Over 287 million people in India are illiterate. Therefore it becomes the need of the hour to have some laws specifically regarding the fine print contracts. As more and more people are involved with banking transactions, it becomes a priority to safeguard their interest from falling into the corrupted hands of banks through fine print contracts.
The responsibility of RBI increases to establish a strong and effective control on the banking system being the care taker. Effective coordination of various private and public sector banks with the RBI on initiative to improve customer education, protection and service department will help improve the situation.
The right to fair treatment, transparency, honest dealing, right to privacy, suitability and grievance redress along with compensation are the basic rights given to the customers under the Charter of customer rights. Strict reforms and policies should be brought in by RBI to safeguard the interest of customers.

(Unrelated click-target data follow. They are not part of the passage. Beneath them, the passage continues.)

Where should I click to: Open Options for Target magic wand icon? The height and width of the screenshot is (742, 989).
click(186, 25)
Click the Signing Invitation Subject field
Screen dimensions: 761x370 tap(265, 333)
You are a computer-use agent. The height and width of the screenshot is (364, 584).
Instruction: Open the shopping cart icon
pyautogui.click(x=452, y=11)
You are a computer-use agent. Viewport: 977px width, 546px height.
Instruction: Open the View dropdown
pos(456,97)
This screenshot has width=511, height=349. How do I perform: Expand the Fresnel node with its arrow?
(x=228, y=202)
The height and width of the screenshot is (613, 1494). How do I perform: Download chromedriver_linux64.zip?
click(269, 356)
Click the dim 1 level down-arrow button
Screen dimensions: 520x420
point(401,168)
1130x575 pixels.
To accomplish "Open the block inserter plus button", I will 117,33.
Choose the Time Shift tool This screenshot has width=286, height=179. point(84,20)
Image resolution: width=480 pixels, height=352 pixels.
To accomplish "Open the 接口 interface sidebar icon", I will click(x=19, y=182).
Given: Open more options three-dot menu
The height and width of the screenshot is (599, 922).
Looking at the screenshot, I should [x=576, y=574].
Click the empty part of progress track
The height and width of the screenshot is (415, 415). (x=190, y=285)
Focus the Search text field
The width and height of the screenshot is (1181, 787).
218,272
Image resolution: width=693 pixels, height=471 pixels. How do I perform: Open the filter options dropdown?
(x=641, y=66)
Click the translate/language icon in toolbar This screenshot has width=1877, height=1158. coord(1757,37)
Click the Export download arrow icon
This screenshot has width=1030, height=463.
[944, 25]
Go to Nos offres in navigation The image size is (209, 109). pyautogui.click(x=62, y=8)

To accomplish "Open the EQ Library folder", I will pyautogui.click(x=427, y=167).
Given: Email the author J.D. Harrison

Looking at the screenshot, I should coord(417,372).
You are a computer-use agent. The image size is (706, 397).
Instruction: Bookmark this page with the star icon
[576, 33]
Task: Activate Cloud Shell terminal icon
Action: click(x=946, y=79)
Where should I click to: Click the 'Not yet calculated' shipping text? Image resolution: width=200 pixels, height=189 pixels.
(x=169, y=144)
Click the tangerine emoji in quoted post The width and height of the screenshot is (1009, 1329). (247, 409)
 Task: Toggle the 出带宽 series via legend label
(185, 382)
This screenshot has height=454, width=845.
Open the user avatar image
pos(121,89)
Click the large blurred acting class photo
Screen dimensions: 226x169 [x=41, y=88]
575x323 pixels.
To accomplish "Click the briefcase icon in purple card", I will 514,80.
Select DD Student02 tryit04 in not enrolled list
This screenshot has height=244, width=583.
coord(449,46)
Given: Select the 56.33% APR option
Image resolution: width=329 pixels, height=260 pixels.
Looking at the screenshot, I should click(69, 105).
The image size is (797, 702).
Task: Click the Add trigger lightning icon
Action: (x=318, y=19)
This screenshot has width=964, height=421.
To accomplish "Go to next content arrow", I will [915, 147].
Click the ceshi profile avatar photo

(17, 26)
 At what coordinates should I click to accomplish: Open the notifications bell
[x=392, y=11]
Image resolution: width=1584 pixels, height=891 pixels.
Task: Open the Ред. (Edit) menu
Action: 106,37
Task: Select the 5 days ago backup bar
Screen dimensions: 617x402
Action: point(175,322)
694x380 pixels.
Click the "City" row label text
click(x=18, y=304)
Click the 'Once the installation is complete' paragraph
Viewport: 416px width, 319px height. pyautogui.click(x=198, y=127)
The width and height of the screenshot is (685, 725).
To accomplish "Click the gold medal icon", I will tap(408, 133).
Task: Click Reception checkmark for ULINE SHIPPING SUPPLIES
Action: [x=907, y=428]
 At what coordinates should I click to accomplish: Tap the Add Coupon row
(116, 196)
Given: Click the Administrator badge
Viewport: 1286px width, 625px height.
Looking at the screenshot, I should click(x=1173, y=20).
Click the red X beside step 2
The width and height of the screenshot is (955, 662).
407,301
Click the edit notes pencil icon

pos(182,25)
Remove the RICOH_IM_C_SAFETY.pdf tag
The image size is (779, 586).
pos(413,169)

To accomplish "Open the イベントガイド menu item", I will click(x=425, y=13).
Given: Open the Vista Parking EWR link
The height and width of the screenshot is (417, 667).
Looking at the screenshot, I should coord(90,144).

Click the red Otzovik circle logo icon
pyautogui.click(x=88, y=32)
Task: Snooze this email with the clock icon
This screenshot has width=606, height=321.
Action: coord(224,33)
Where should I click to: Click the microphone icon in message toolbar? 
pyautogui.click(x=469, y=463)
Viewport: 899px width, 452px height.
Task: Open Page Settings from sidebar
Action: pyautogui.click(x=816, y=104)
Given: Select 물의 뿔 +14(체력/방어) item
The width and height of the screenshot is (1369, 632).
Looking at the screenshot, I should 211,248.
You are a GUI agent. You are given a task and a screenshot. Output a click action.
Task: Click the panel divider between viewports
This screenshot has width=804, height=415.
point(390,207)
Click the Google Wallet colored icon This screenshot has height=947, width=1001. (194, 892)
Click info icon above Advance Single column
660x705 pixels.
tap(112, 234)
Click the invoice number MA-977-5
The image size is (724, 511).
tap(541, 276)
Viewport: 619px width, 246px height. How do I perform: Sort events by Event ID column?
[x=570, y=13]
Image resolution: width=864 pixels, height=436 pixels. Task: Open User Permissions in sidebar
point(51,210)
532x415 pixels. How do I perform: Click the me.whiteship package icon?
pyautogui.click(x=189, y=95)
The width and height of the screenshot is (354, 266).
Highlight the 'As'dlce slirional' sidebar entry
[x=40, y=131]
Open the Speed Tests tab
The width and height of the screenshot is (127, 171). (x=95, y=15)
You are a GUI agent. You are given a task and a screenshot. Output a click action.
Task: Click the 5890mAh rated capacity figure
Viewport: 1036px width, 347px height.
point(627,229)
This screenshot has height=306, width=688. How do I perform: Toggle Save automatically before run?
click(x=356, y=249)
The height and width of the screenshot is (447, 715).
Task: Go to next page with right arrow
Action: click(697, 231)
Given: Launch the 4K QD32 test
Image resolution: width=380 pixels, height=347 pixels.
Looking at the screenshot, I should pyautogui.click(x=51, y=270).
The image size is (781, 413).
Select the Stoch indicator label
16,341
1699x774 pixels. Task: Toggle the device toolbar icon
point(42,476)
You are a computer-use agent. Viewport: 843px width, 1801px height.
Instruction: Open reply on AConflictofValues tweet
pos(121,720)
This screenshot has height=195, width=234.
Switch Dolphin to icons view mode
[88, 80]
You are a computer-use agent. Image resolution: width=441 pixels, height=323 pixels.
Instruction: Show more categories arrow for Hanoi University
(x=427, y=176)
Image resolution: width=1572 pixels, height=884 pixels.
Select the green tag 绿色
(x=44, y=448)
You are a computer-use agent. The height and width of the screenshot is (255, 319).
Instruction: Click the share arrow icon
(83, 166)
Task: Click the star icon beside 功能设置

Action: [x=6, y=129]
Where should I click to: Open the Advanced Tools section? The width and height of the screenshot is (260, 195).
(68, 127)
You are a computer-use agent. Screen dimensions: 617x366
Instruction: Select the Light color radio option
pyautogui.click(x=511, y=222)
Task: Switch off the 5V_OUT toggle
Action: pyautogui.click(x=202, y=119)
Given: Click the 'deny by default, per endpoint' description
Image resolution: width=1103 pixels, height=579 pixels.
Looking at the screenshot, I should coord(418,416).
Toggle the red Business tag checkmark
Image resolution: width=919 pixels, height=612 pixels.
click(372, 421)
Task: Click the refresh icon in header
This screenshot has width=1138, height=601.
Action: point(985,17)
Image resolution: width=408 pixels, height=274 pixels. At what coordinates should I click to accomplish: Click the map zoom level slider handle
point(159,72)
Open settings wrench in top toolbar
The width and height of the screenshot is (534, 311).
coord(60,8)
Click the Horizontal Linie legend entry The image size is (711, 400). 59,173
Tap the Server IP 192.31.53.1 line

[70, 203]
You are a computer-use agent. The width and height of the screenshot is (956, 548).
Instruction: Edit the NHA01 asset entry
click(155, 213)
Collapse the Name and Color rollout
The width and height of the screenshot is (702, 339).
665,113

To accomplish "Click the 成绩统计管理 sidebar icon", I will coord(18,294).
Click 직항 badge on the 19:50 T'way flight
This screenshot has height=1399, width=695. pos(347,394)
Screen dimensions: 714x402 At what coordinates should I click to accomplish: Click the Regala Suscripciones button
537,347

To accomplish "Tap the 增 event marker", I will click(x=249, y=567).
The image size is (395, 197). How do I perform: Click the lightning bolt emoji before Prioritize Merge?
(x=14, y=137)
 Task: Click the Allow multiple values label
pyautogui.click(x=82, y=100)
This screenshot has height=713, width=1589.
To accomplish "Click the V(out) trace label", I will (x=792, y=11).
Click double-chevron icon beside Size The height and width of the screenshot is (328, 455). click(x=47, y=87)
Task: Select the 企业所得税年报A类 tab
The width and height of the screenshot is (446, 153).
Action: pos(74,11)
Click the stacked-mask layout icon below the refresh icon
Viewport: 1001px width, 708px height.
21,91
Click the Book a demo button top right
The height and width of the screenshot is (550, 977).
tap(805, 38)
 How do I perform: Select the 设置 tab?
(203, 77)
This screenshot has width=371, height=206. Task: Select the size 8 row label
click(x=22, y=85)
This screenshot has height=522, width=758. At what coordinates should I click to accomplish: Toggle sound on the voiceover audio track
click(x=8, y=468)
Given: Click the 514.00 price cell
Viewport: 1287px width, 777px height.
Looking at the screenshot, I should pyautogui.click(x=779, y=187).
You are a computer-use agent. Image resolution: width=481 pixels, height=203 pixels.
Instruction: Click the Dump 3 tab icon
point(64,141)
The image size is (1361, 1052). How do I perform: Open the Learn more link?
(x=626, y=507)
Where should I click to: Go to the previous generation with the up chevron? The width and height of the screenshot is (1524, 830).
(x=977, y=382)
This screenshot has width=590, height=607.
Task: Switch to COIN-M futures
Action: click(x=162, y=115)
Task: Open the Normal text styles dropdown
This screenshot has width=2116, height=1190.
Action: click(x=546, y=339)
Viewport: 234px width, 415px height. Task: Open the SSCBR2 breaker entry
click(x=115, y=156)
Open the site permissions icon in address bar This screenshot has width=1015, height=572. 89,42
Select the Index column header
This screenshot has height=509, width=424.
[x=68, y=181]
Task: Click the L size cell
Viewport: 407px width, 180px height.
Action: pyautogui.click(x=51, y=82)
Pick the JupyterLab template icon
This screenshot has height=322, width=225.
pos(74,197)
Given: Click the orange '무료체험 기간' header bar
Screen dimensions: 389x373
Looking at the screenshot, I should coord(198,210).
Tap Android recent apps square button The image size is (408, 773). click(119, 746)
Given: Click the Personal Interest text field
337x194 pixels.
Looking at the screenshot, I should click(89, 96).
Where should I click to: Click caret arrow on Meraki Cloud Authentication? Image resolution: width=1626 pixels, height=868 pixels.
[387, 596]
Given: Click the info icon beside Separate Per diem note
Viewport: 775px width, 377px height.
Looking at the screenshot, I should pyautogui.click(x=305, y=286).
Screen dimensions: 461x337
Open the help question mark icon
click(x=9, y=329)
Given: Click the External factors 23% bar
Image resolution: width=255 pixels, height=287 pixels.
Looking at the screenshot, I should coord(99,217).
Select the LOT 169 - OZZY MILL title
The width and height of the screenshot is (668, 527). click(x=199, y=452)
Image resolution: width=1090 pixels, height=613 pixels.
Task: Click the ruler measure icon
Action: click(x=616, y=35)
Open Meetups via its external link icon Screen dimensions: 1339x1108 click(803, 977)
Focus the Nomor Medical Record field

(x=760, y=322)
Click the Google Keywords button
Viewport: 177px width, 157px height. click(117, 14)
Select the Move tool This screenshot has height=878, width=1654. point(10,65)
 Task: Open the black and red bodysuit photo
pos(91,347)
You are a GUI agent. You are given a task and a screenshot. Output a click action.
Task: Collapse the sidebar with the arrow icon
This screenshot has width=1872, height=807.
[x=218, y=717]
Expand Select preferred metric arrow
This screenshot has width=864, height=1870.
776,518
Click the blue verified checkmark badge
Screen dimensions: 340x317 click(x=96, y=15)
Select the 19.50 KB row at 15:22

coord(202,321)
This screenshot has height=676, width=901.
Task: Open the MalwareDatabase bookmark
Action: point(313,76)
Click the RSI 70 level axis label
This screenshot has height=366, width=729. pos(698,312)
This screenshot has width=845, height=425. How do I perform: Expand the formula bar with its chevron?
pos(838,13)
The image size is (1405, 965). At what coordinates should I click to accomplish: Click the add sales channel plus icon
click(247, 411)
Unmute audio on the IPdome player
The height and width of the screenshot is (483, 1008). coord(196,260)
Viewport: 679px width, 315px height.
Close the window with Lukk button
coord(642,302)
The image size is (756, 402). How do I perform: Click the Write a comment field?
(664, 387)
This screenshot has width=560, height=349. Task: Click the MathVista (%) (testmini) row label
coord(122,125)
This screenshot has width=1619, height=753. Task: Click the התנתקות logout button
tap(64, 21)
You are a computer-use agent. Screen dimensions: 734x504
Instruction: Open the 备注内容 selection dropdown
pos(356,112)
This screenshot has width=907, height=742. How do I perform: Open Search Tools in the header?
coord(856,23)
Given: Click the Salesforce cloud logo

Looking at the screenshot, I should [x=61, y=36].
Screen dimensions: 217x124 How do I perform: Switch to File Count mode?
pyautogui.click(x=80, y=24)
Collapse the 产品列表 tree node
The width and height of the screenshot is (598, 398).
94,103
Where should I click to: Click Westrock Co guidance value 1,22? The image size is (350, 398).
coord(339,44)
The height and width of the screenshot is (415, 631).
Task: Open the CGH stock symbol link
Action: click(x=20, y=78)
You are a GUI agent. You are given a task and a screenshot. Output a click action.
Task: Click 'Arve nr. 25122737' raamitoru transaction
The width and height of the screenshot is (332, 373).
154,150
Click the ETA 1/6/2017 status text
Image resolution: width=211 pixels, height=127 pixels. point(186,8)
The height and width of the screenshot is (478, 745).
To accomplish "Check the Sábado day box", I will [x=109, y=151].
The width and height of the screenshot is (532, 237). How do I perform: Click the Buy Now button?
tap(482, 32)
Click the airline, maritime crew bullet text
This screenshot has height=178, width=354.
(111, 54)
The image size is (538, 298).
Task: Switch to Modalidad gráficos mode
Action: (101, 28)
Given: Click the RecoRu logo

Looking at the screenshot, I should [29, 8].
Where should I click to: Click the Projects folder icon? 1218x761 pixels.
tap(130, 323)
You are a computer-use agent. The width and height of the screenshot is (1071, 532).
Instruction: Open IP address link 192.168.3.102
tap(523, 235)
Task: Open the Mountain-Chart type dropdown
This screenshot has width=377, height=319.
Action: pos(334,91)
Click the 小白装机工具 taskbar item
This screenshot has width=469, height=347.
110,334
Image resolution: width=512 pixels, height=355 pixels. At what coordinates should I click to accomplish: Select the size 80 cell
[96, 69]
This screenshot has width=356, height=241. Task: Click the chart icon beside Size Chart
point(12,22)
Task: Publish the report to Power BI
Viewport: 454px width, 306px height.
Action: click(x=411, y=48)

It is the duty of the banking sector to maintain transparency with its customers in terms of service charges and penalties. The banks are required to bring improvements based on the complaints relating to fine print contracts. It becomes their responsibility to enforce ethical behaviour and to educate the customers regarding the liability clauses under fine prints.
[i] Princell v. Pickwick Greyhound Lines, Inc., 262 Ill. App. 298, 3.
[ii] State v. Vertrue, Inc., 834 N.W.2d.
[iii] Vol. 63 HARVARD LAW REVIEW, 494-504 (1950)
[iv] Will Kenton, Fine Print, INVESTOPEDIA, December 30, 2020.
[v] Consumer Psychology and the Problem of Fine-Print Fraud, Volume72, STANFORD LAW REVIEW, 2020, https://review.law.stanford.edu/wpcontent/uploads/sites/3/2020/03/Furth-Matzkin-Sommers-72-Stan.-L.-Rev.-503.pdf.
[vi] The Indian Contract Act, 1872 §10.
[vii] The Indian Contract Act, 1872 §16(3).
[viii] Poosathurai v Kannappa Chettiar I.L.R. 43 Mad. 546 (P.C).
[ix] The Indian Contract Act, 1872 §23.